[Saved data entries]
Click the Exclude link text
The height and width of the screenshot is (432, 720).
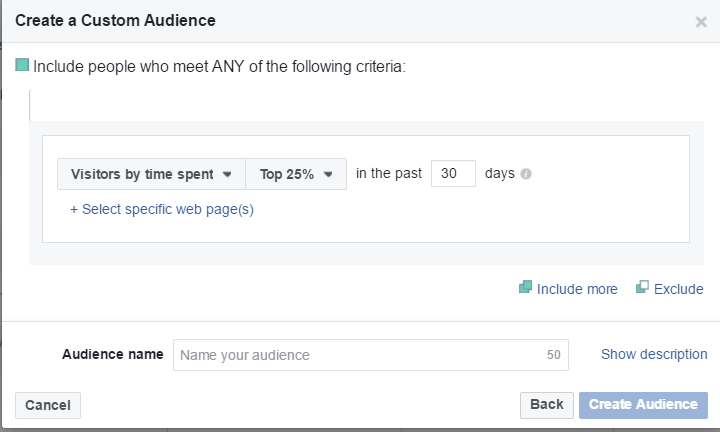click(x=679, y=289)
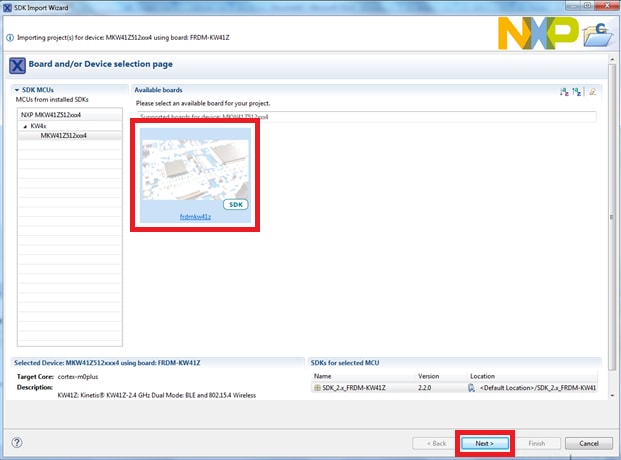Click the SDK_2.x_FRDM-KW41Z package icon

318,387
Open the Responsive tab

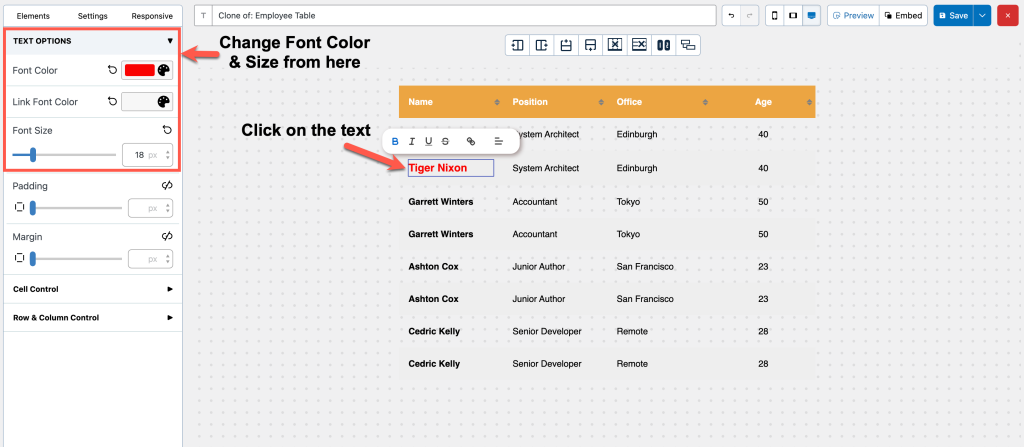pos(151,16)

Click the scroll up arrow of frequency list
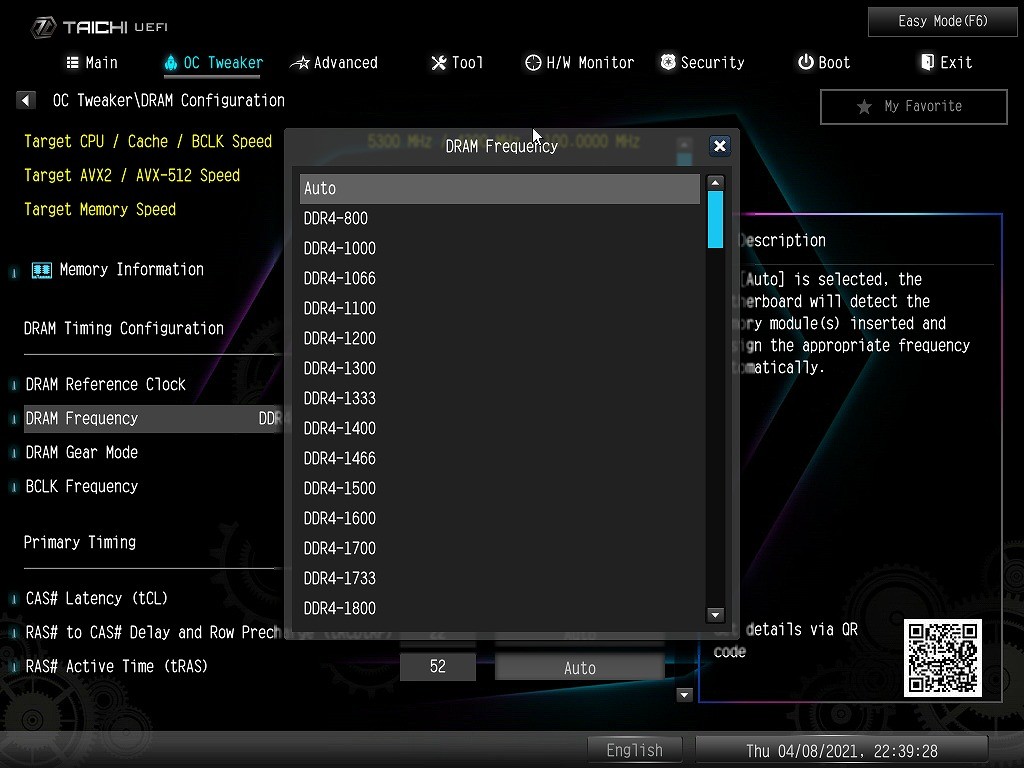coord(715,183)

Work instruction: Without including any picture, set down every line above exactly as it stands.

Task response:
Click the Exclude link text
The height and width of the screenshot is (432, 720).
click(x=679, y=289)
Click the SDK_2.x_FRDM-KW41Z package icon

318,387
Open the Responsive tab

pos(151,16)

Click the scroll up arrow of frequency list
coord(715,183)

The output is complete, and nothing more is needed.